Becoming Real People Again

For the past few weeks we have gone about the business of establishing ourselves in Tampa.  We rented a mailbox at the U.S. Post Office on MacDill AFB and went to the AAA to get our Florida Driver’s Licenses and Florida License Plates.  Because of the events of 9/11 and the Patriot Act, it is darn near impossible to get a driver’s license, especially if you have no real physical address—P.O. Boxes no longer work for an address for driver’s licenses, banks, or credit cards. It doesn’t really matter what you use for a physical address, as long as you have one.

After much creative thinking and scavenging, we managed to find enough proof of identity to please the state of Florida.  We now have our identity in one state: our permanent home address is the Family Camp office at MacDill.

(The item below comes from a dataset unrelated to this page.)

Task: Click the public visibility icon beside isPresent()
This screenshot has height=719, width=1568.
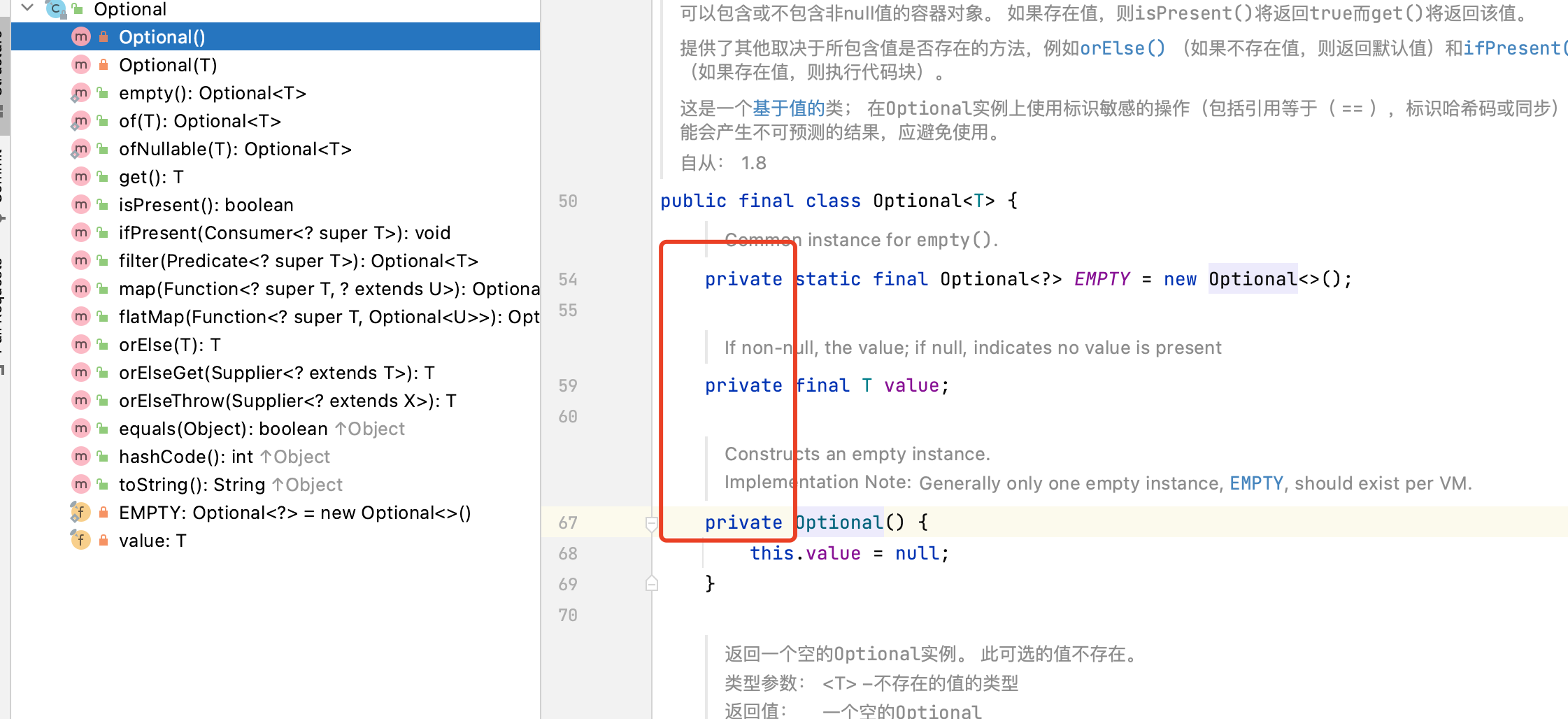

Next order of business was admitting that a person cannot graze with wild abandon on fried okra without paying a price.  My price: 10 additional pounds to shed.  My solution: Weight Watchers.  Hi, my name is Cindy and I have recently eaten my body weight in fried okra and Reese’s Pieces.  No judgment, just a new plan.  “It’s choice not chance that determines your destiny,” said the WW leader.  I decided that’s an updated quote for “you are what you eat.” I am now eating less. My destiny is to get back into people clothes and out of moo-moos.

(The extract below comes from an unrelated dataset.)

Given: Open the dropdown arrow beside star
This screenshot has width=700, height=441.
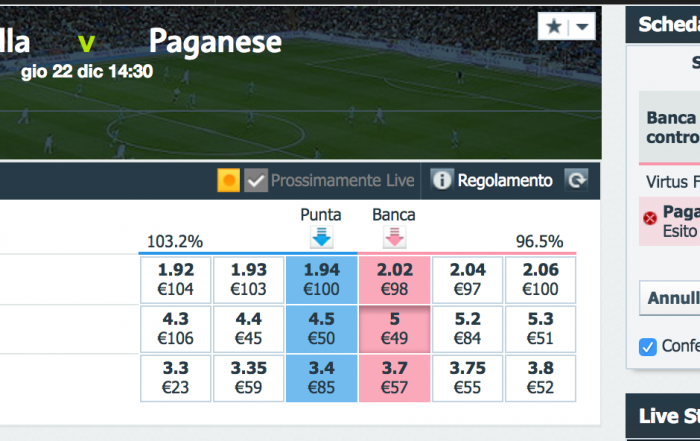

What better way to slim down than to get a bike? However, in addition to being the lightning capital of the world, the Tampa Bay region is known for cars flattening bike riders.  Defensive bike riding is definitely a must.  Larry has mirrors and reflectors hanging off multiple parts of his body and bike.  I wanted to mount a cannon on the side of my bike, but Larry thought that was impractical.  I do try to stay off roads and ride on trails or sidewalks.  Although militant walkers have been known to push over sidewalk bike riders.  Riding in Florida is great, though. After the hills of Carmel Valley, CA,  the flat expanses of the bay area are welcome to couch potatoes like me.